Newcastle is a city in Young County, Texas, United States. Following the beginning of coal mining in 1908, the town was established and named after the English coal town, Newcastle upon Tyne. Coal mining had ended by 1942. Its population was 526 at the 2020 census.

==Geography==
According to the United States Census Bureau, the city has a total area of 1.8 sq mi (4.7 km^{2}), all land.

==Demographics==

Historical population
| Census | Pop. | Note | %± |
| 1920 | 1,452 |  | — |
| 1930 | 1,157 |  | −20.3% |
| 1940 | 1,044 |  | −9.8% |
| 1950 | 743 |  | −28.8% |
| 1960 | 617 |  | −17.0% |
| 1970 | 624 |  | 1.1% |
| 1980 | 688 |  | 10.3% |
| 1990 | 505 |  | −26.6% |
| 2000 | 575 |  | 13.9% |
| 2010 | 585 |  | 1.7% |
| 2020 | 526 |  | −10.1% |
U.S. Decennial Census

===2020 census===

As of the 2020 census, there were 526 people and 147 families residing in Newcastle.
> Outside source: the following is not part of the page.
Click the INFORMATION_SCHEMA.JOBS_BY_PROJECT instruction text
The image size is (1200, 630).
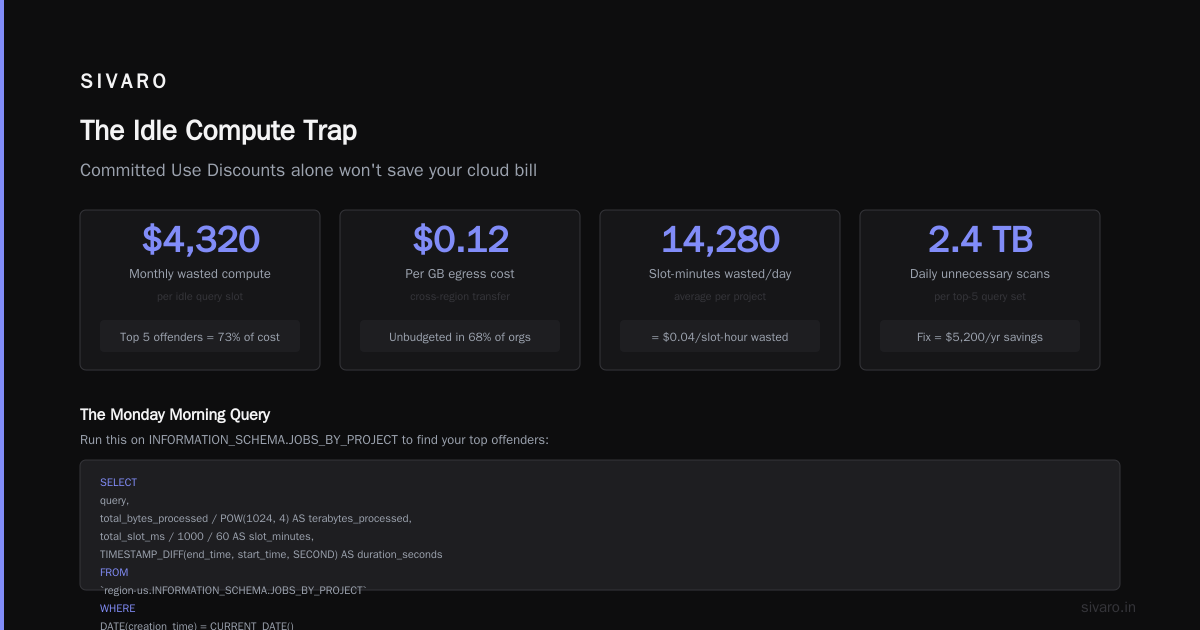(314, 439)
The median age was 37.7 years.

27.0% of residents were under the age of 18, and 19.0% were 65 years of age or older. For every 100 females there were 104.7 males, and for every 100 females age 18 and over there were 93.9 males age 18 and over.

0.0% of residents lived in urban areas, while 100.0% lived in rural areas.

There were 218 households in Newcastle, of which 33.9% had children under the age of 18 living in them. Of all households, 36.2% were married-couple households, 24.3% were households with a male householder and no spouse or partner present, and 28.9% were households with a female householder and no spouse or partner present. About 30.3% of all households were made up of individuals and 16.5% had someone living alone who was 65 years of age or older.

There were 275 housing units, of which 20.7% were vacant. The homeowner vacancy rate was 3.1% and the rental vacancy rate was 4.2%.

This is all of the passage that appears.